Chilton Drowned Sibling Coincidence


Just started reading this bio of Alex Chilton, which starts off with an awesome "as spoken to Epic Soundtracks" quote:
Somewhere along the line I figured out that if you only press up 100 copies of a record, then eventually it will find its way to the 100 people in the world who want it the most.
(which is from a long interview available here). But the strangest thing was the rollercoaster of engagement and identification that V experienced due to a strange parallel in our early years. The first chapter consists of the usual genealogical backstory - interesting enough due to Chilton's aristocratic southern (ie: slave-owning) roots, but pretty dry.

But when it gets to Alex's childhood, and his brother falls out of a tree and goes into a coma, i started to get a funny feeling. The brother, Reid - 10 years older and Alex's idol - recovers but starts getting intermittent seizures. Sure enough, just about the time he's graduating from high school, be has a seizure in the bathtub and drowns!

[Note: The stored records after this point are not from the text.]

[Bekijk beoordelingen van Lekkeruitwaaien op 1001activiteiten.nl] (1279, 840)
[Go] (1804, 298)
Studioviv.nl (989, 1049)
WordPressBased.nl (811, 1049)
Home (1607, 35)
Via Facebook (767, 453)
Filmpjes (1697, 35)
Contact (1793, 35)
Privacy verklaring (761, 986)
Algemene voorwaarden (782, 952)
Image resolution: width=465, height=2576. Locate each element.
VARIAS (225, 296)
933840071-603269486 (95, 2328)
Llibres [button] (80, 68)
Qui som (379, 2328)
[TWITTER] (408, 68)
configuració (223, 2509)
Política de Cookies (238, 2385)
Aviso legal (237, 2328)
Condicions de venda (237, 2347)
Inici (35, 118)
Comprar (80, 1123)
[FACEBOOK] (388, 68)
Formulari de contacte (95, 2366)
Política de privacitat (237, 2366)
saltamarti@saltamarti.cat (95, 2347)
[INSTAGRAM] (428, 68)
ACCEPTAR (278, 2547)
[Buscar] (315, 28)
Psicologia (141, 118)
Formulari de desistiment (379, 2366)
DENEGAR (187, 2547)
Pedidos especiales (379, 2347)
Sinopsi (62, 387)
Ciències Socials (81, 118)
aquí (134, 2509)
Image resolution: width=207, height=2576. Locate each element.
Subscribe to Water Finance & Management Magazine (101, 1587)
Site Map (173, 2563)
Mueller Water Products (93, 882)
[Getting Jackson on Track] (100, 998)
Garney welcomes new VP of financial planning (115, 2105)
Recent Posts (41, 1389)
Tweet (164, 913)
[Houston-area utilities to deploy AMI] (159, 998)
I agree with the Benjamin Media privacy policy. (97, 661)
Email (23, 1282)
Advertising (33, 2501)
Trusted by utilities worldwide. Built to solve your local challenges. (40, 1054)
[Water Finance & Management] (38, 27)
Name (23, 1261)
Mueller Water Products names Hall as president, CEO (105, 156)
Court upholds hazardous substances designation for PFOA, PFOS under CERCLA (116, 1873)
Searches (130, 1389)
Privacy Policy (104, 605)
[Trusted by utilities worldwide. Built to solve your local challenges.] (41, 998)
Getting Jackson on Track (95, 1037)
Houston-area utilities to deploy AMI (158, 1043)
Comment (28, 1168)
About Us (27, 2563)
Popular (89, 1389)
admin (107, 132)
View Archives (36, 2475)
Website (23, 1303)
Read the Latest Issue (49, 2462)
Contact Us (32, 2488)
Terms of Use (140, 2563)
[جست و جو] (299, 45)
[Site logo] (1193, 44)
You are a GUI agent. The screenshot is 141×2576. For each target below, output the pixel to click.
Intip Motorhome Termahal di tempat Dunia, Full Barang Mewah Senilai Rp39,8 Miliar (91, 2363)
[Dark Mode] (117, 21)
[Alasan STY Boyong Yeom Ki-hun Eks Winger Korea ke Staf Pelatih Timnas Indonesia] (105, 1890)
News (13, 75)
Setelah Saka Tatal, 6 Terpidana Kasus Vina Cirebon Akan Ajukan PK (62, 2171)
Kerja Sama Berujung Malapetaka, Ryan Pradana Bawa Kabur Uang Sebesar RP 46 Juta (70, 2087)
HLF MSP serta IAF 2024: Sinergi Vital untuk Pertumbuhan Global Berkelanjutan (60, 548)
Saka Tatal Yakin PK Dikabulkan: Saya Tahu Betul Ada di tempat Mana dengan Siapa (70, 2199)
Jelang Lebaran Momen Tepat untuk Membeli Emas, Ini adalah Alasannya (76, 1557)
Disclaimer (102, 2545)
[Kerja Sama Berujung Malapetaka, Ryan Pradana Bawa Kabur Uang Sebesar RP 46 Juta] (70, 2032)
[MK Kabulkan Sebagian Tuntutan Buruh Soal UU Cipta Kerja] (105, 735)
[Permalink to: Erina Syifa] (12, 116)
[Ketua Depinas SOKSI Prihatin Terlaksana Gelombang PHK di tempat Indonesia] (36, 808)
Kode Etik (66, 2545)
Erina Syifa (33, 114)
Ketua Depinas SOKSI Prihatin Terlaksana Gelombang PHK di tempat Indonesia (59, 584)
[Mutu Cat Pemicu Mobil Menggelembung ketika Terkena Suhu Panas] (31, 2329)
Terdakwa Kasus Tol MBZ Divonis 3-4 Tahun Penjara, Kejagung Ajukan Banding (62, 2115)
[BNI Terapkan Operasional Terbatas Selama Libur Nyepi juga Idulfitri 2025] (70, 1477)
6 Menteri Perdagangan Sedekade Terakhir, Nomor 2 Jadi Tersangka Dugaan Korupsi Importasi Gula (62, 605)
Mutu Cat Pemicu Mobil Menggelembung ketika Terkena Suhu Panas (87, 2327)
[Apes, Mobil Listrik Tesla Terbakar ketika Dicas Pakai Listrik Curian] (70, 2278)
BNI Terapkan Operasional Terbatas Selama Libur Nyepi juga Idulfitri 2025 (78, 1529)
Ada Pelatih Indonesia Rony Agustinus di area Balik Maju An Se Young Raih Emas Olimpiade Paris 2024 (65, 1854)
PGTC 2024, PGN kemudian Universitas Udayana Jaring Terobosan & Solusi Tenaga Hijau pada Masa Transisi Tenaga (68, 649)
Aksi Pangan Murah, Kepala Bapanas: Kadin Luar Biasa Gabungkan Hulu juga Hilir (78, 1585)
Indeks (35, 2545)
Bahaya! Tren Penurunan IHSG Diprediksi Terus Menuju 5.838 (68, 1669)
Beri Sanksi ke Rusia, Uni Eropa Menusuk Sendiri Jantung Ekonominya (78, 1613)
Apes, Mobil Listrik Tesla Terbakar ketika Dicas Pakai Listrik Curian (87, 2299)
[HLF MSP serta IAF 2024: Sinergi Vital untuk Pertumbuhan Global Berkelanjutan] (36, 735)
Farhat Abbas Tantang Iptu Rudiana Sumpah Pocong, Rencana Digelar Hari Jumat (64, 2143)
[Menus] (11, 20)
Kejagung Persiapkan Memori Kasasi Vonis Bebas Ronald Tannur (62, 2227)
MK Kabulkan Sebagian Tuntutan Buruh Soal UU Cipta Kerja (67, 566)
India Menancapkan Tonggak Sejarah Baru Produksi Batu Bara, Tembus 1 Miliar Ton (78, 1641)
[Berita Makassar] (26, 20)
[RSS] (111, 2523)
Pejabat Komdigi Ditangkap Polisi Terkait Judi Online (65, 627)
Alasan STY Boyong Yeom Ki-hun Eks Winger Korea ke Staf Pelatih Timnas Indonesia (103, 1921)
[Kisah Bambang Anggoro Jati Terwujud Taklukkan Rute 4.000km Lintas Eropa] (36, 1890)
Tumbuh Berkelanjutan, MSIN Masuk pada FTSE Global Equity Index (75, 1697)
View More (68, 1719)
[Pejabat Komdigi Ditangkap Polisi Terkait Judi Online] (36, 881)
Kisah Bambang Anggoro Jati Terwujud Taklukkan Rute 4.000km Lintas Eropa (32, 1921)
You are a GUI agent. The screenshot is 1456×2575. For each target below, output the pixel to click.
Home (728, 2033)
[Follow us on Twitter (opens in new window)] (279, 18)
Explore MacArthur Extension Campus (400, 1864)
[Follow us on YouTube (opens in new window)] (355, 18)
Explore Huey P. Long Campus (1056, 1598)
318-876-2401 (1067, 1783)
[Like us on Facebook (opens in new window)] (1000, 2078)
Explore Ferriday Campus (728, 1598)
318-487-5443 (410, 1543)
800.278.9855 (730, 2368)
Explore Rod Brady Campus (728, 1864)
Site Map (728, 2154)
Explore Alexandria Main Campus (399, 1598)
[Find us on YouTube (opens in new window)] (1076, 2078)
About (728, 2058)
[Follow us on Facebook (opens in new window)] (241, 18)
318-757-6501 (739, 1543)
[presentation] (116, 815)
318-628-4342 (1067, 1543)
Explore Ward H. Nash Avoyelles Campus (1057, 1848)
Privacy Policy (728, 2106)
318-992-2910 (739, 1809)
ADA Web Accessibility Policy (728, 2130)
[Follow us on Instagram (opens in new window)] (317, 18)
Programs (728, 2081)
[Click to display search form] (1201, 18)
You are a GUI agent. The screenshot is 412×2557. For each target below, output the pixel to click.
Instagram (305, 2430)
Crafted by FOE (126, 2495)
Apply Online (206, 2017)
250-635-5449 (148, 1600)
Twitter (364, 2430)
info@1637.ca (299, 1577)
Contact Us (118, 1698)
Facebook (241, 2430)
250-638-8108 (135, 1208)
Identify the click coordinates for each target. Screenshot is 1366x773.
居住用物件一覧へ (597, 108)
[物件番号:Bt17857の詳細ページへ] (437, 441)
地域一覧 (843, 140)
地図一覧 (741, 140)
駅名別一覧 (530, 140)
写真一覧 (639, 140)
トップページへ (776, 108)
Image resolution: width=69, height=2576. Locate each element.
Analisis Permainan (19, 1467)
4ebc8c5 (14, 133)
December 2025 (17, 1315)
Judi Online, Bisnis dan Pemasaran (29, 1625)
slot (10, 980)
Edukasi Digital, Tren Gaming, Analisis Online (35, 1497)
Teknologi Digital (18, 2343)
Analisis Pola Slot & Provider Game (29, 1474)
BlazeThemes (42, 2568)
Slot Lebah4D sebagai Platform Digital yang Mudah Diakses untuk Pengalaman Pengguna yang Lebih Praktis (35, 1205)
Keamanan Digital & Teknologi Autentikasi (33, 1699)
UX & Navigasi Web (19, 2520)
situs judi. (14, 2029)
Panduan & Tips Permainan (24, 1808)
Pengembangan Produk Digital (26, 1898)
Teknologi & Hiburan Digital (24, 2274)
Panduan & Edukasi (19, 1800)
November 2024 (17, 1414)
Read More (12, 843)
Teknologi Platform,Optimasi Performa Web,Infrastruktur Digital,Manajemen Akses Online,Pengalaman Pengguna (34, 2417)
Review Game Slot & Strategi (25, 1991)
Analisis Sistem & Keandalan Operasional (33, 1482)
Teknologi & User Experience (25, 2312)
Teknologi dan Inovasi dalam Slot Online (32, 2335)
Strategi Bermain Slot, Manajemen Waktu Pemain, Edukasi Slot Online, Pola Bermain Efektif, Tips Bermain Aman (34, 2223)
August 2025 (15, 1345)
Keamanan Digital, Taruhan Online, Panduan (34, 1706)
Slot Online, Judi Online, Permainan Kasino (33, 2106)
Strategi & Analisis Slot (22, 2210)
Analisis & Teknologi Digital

My beloved 10-years-older-than-me sister drowned in the bathtub during a seizure when she was 20, and it was probably the formative event of my adultish personality, so this reading experience - going from this scholarly and impersonal family tree tone to a biographical anecdote that couldn't be any more personally riveting - all in the space of a couple of paragraphs - was pretty unique, and weirdly dreamlike.

So i'm hooked - i'll report back on any further synchronous phenomena. But if he runs off with a physiotherapist at age 15 i'm going to freak out.

UPDATE: It's been awhile since I finished reading this, but a couple of other synchronicities emerged: Not only did Alex's brother drown in the bathtub, but he was one of three (including Alex). Though not myself the victim of this most demanding of birth orders, those familiar with my unpublished pop anthropological blockbuster "The Trois Freres Syndrome" will know what I'm talkin' bout.

The other thing was that at a certain point when he'd already had his superstardom with the Box Tops, his failed artistic geniusy period with Big Star, and his eccentric proto-Punk psychobilly notoriety, he retired to New Orleans to dry out (!) and spent several years just washing dishes at a club to pay his way, playing music with friends occasionally, and apparently totally content. That is a mighty reversal of the default rags-to-riches journey at the heart of so many artistic biographies.

That's about it. I'm kind of more interested in his engagement with fame and money and his art than I am with his actual recordings, awesome as many of them are. There's some quality of interpersonal political responsibility and improvisational spontaneity at work in each of those areas that seems more surprising and creative than a lot of the music he recorded. Which I gather was ultimately the point.